> [Problem description]: Keep to the lines from the one with "The image size is (1145, 501)." through the end of the data, and write them out exactly.

Saved entries:
Segment Open
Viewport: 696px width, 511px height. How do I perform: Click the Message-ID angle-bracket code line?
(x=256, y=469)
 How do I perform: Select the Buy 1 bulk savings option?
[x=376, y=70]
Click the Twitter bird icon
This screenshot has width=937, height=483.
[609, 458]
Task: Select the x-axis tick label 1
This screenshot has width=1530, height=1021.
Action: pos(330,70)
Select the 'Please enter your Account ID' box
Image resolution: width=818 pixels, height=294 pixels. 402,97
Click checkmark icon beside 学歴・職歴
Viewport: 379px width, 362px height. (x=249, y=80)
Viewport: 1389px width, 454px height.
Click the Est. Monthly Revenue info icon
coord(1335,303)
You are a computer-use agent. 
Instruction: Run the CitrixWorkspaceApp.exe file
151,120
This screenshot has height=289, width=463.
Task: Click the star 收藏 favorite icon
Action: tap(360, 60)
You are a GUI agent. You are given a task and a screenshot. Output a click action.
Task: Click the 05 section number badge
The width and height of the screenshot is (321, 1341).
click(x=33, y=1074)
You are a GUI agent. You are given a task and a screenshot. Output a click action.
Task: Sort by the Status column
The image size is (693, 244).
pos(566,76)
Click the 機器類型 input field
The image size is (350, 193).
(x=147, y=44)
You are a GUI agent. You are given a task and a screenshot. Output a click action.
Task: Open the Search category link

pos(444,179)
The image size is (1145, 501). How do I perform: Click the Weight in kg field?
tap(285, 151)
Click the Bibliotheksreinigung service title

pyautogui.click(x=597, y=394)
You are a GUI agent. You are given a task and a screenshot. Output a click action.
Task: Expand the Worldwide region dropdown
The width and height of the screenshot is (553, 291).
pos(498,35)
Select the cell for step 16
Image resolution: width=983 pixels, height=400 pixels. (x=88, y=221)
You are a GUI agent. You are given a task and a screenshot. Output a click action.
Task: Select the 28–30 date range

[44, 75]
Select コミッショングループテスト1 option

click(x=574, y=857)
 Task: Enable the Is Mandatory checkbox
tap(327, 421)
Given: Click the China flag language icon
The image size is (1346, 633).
Segment Closed
> [Task answer]:
The image size is (1145, 501). How do I perform: Click the Weight in kg field?
tap(285, 151)
Click the Bibliotheksreinigung service title

pyautogui.click(x=597, y=394)
You are a GUI agent. You are given a task and a screenshot. Output a click action.
Task: Expand the Worldwide region dropdown
The width and height of the screenshot is (553, 291).
pos(498,35)
Select the cell for step 16
Image resolution: width=983 pixels, height=400 pixels. (x=88, y=221)
You are a GUI agent. You are given a task and a screenshot. Output a click action.
Task: Select the 28–30 date range

[44, 75]
Select コミッショングループテスト1 option

click(x=574, y=857)
 Task: Enable the Is Mandatory checkbox
tap(327, 421)
Given: Click the China flag language icon
The image size is (1346, 633).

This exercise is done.